Bellevue Therapist Could Lose License

Associated Press

The state contends a Bellevue therapist was negligent and incompetent in the “recovered memory” treatment of a woman who accused her father of sexually abusing her as a child.

Linda Rae MacDonald of Gateway Counseling has been notified by the Health Professions Quality Assurance Division of the state Health Department that she will lose her license to practice unless she can successfully defend herself against the administrative charges.

No date for a hearing was immediately set.

MacDonald did not respond to a telephone message seeking comment Monday or Tuesday.

Chuck Noah, the Seattle man accused by his daughter of sexual abuse, said Tuesday he was “terribly pleased” at the charges against MacDonald. Noah said he has never abused his daughter.

The woman, now in her early 40s, was identified only by the initials “G.M.” in the division’s statement of charges released Monday.

Noah and his wife have waged a two-year campaign to clear their names, including setting up placards and protests at the state Capitol and in front of MacDonald’s Bellevue office. During a protest at The Evergreen State College here last year, the Noahs’ trailer was burned. The arsonist was never found.

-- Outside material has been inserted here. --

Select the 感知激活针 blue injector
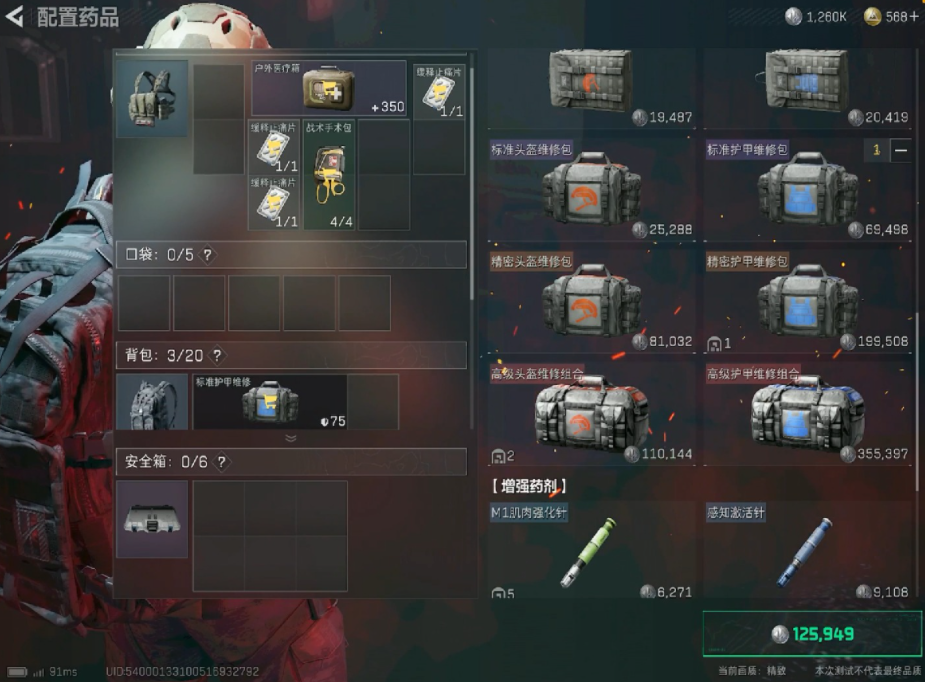Viewport: 925px width, 682px height. pyautogui.click(x=808, y=550)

“We want to get to the bottom of this. We’re not alone. There are 400 families in the state of Washington” falsely accused of abuse based on a therapy known as “recovered memory,” in which the therapist helps the patient draw out repressed memories of alleged abuse from childhood, Noah said.

The state charges MacDonald with unprofessional conduct, defined by state law as “negligence, incompetence, or malpractice which results in injury to a client or which creates an unreasonable risk a client may be harmed.”

The state contends MacDonald “validated G.M.’s memories of alleged childhood sexual abuse without seeking or encouraging G.M. to seek information from others that would objectively validate the memories.”